Soup boosts hydration, warms the body, and prepares the digestive system to turn back on. This slow-cooked chicken tortilla soup is a complete meal, as it contains vegetables, protein, high-fiber carbohydrates, and healthy fats. I call those three-in-one meals in my cookbook. Make it with homemade bone broth if possible for gut-healing, immune-boosting, and beauty-supporting collagen.

(Image credit: Physical Kitchness)

This refreshing orange chicken recipe contains dates, which bring me back to my mother’s Iftar table. Make the whole dish in advance and reheat with a gentle simmer. Or, make the sauce ahead and prepare the chicken and pepper and store in the fridge separately overnight to speed up last-minute cooking.

People eat a lot of rice during Ramadan, so it’s nice to try this with cauliflower rice for a lighter option. Fresh riced cauliflower is available in the produce section in most grocery stores and many stores carry it frozen too.

Boil the shrimp in advance or bypass this step and start with frozen pre-cooked shrimp. If you choose that, thaw the shrimp in the fridge overnight or in a bowl of water for 20 minutes. Add more peppers so your meal has more veggies. Don’t have a tagine? No problem. Use a Dutch oven or slow cooker instead. It will take two to three hours in the slow cooker, so budget enough time for that.

(Image credit: Living Loving Paleo)

You can make this recipe with beef, lamb, or goat meat if you want! The recipe doesn’t contain any veggies, so serve it over cauliflower rice or with steamed broccoli. You can also add stir-fry vegetables to the slow cooker. If starting with fresh veggies, add them towards the last hour of cooking. If you choose frozen stir-fry vegetable mix, add them with the shredded chicken at step four and let them cook for a few minutes.

(Image credit: Immaculate Bites)

Season the salmon and green beans and place on the baking sheet. If you plan to bake them within an hour, you may leave them at room temperature. If not, place the baking sheet in the fridge until you’re ready to cook so the fish doesn’t go bad. You can also season them overnight and store in the fridge in a glass bowl.

Because salmon cooks in 15 to 20 minutes, this will be done by the time you break your fast and finish prayer. Try this recipe with green beans or other veggies like asparagus, mushroom, peppers, tomato, and zucchini.

(Image credit: The Real Food Dietitians)

Picadillo is a hash-like dish common in South American countries and the Philippines. This Cuban Picadillo recipe combines savory and sweet flavors — my favorite food combo! The authors don’t use the potatoes called for in traditional recipes, which keeps the meal lighter on calories and carbs and better for freezing and reheating.

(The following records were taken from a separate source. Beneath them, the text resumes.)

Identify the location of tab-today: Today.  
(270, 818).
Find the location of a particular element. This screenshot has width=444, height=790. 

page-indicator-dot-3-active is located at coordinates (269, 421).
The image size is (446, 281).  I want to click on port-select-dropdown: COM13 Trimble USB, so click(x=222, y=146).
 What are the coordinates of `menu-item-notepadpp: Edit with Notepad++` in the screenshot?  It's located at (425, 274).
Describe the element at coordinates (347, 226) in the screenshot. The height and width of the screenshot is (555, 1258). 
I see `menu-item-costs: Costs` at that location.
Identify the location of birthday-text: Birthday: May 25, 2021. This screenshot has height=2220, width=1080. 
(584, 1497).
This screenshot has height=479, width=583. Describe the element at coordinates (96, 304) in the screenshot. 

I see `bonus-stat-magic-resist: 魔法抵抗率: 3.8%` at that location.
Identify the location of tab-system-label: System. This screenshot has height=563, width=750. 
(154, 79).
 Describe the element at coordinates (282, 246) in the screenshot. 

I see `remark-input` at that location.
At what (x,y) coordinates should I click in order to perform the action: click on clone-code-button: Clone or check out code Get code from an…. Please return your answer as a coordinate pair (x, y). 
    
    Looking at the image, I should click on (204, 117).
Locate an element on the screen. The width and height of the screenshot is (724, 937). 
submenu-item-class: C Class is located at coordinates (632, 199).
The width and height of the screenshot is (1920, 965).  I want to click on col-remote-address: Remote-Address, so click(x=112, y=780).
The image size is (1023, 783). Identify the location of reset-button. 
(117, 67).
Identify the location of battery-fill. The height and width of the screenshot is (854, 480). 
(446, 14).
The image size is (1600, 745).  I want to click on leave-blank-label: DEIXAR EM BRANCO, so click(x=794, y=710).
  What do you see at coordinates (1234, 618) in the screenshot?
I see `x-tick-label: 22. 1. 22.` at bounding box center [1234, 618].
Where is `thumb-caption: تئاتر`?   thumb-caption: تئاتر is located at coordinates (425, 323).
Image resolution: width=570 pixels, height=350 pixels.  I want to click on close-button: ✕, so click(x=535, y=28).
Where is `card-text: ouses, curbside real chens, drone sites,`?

Serve over cauliflower rice or zucchini noodles or on top of leafy greens, shredded cabbage, and carrots to make a taco-like salad.

(Image credit: Nour Zibdeh)

This recipe is from my book, The Complete Acid Reflux Diet Plan. Marinate the flank steak and make the chimichurri sauce in advance. You can even double the sauce and use it with other dishes. It takes about 15 minutes to cook the steak, so it shouldn’t be too bad for a last-minute meal. Serve with steamed veggies or salad.